Maybe you think people’s interests should be different
from what they are. I know I do. I think J.S. Bach should sell more albums than
Taylor Swift and that people should get more excited about a new production
of Coriolanus than they did for the second installment of Dune.
I think typographers and luthiers and people who play the viola da gamba
should be in greater demand than pornographers and meth cooks and Sohrab
Ahmari. So what? The relative wage scales at work are not a matter of justice,
only a matter of economics.
But is it unfair that women’s basketball
pays less than the NBA? I don’t see why. Editors of women’s fashion magazines
make a lot more money and are a lot more powerful in their industry than are
editors of men’s fashion magazines, who often are obliged, as in the case of GQ,
to pretend that they aren’t editors of fashion magazines at all. You’ll find
very, very few men on the list of the world’s highest-paid models; if Forbes is
to be believed, the most successful of them earn around $1.5 million in a good
year, as opposed to tens of millions for the top female models. Men who host
daytime talk shows way under-earn their female counterparts. Female “influencers”

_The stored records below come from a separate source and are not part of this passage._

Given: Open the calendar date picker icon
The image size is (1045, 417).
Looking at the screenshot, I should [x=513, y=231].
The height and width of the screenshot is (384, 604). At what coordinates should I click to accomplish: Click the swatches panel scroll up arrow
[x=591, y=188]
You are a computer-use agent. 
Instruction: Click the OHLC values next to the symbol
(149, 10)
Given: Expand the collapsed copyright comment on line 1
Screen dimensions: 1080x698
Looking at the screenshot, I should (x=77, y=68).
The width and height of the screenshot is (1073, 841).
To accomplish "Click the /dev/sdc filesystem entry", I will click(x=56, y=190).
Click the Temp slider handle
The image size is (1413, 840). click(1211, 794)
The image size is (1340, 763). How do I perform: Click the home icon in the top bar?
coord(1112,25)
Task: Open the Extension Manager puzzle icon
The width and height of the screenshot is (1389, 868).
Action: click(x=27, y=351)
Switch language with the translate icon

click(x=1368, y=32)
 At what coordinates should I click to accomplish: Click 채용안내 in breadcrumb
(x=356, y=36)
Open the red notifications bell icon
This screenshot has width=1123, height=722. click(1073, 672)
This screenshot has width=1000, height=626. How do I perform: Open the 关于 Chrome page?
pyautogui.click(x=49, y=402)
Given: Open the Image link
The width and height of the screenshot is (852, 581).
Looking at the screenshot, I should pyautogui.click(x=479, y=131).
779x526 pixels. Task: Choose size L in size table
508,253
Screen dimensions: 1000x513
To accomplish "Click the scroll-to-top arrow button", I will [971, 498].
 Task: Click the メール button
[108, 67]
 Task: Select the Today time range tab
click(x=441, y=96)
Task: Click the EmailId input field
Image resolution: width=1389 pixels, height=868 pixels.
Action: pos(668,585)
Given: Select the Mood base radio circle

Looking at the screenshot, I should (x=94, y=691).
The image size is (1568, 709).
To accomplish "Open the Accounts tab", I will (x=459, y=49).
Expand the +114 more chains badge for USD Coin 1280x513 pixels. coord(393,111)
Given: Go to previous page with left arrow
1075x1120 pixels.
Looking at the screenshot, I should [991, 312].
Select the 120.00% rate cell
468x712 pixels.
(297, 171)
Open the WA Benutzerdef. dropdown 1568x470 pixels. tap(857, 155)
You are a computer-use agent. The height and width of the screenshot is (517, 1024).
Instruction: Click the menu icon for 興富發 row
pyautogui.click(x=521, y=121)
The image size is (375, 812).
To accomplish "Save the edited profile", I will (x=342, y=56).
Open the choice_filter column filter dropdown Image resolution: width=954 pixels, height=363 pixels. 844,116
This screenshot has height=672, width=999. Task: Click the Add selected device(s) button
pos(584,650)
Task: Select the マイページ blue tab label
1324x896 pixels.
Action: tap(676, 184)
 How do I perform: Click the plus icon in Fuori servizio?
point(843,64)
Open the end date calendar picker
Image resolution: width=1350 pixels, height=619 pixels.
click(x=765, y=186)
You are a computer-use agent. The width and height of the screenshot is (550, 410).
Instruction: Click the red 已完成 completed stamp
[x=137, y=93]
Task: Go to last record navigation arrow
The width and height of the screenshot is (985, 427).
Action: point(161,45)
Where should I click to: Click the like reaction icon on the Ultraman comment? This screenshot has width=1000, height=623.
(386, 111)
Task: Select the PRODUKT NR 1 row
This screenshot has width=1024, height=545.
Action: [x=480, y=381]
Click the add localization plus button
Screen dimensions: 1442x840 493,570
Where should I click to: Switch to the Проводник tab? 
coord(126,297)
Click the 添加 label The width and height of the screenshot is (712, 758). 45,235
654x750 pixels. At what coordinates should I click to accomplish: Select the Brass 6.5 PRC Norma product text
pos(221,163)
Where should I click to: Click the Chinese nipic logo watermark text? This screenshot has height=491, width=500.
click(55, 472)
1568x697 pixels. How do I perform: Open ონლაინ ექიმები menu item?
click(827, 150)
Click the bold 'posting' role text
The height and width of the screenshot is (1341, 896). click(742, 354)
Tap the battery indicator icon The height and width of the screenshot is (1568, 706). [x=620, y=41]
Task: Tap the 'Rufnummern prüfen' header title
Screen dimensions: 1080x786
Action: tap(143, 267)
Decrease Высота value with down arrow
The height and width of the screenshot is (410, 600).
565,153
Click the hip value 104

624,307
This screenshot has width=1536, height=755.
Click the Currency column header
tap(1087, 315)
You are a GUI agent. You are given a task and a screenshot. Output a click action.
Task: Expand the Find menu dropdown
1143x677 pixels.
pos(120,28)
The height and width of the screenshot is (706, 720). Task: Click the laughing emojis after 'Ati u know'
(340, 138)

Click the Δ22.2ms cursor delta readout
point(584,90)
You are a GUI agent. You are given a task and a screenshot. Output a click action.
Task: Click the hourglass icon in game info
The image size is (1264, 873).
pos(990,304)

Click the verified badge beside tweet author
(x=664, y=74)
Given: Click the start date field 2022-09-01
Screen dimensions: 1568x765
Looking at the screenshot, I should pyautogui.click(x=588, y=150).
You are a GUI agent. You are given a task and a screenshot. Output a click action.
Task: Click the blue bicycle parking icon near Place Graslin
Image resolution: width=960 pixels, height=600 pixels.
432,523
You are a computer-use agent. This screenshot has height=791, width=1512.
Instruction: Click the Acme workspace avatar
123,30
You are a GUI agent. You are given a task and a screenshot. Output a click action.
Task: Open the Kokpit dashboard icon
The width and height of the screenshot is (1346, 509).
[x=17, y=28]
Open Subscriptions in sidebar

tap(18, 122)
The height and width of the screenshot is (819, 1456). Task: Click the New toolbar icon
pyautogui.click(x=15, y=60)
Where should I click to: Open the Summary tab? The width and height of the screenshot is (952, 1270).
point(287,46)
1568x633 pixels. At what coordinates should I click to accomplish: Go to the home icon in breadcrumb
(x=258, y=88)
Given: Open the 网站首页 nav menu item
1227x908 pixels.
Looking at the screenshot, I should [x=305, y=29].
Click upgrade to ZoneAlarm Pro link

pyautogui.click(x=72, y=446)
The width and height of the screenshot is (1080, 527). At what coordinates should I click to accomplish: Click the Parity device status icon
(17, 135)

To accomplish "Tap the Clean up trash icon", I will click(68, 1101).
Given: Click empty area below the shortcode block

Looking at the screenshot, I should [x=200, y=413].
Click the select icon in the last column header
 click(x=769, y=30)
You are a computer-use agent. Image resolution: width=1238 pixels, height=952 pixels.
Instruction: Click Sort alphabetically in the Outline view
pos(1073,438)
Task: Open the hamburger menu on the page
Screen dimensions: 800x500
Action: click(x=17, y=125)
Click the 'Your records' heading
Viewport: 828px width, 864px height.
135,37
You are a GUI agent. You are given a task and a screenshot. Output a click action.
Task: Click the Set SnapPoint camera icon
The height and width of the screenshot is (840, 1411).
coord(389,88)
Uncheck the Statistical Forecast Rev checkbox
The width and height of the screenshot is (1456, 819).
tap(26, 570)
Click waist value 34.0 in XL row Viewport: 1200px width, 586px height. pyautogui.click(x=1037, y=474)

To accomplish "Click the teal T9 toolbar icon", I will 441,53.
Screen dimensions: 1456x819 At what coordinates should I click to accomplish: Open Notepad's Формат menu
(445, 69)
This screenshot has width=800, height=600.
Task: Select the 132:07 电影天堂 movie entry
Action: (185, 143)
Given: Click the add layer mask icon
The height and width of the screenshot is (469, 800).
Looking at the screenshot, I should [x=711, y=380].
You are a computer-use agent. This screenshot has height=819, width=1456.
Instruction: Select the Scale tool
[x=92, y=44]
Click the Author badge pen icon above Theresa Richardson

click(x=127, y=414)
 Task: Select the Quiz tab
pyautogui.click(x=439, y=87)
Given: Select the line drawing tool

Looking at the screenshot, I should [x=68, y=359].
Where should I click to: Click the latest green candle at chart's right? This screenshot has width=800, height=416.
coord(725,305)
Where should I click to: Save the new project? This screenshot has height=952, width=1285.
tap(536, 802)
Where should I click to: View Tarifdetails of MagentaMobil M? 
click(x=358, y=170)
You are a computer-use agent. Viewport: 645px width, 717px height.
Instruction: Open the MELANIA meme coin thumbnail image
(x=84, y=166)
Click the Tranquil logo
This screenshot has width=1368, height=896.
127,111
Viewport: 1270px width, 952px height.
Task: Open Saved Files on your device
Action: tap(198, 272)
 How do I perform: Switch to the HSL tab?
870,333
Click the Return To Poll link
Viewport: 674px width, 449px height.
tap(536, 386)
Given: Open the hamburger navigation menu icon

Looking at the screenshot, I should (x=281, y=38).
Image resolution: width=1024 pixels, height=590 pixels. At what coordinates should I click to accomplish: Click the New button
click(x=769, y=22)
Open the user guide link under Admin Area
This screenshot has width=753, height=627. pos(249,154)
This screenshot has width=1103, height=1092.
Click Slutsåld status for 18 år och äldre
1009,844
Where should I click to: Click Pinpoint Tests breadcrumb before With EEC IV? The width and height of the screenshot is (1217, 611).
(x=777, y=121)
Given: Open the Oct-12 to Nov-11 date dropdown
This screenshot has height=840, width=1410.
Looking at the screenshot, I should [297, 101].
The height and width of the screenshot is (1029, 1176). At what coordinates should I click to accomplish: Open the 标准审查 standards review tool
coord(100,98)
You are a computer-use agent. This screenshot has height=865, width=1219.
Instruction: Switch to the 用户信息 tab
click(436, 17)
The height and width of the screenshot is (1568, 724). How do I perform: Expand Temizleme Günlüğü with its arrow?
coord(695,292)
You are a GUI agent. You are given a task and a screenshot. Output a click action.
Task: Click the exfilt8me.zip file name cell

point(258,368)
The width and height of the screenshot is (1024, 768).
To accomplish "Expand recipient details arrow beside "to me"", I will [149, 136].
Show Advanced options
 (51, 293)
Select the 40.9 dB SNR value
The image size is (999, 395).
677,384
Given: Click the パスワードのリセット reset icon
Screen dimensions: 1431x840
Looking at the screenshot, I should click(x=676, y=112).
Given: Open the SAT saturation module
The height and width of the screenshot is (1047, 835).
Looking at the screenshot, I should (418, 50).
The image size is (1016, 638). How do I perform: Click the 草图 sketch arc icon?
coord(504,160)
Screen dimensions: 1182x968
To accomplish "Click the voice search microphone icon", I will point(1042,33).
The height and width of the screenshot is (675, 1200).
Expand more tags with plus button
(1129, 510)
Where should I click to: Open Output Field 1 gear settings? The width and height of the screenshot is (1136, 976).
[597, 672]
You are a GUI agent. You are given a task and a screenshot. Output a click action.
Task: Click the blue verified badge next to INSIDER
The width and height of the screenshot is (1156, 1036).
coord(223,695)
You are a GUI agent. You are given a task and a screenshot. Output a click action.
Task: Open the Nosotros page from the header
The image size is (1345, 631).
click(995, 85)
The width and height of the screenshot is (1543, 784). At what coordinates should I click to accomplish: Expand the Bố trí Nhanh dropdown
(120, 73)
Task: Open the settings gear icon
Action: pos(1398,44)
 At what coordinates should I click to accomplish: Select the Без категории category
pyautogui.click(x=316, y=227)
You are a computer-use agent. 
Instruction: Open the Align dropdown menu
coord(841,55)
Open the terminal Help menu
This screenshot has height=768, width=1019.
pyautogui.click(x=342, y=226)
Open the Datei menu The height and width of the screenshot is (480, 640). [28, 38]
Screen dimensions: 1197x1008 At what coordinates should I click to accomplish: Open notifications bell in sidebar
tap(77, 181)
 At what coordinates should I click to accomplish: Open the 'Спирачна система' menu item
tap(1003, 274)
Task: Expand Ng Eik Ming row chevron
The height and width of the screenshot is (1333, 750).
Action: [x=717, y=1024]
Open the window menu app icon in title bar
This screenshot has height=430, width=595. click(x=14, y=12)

outearn males in the same occupation. I could go on.
Where Clark—and every other WNBA player—has a potentially
toothier complaint is that she is going to be paid less than her NBA
counterpart as a share of league revenue. The WNBA and the NBA operate under
very different revenue-sharing models: The NBA, long established and drowning
in money, shares total revenue with players, while the WNBA, a relatively
fledgling concern, shares revenue above a pretty high ceiling, presumably to
allow for the reinvestment of funds in the future of what is, as Caitlin Clark knows,
a relatively modest but growing business.
The maturity of the market matters a great deal: At the top of his game, Wilt
Chamberlain was making about the equivalent of $2 million a year in 2024
dollars—not quite twice the current minimum salary in the NBA.
Fortunately, Clark is
reportedly finalizing an eight-figure Nike endorsement deal—and a
signature sneaker—to tide her over until gender justice finally descends upon
the WNBA.
NBA players have spent decades fighting for better deals
in their growing industry. No doubt WNBA players will have to do much the
same.
That isn’t injustice. That’s the economic reality of
playing in front of 4,067 people in Indianapolis. And that’s between the
players and the WNBA, not between the WNBA and Joe Biden.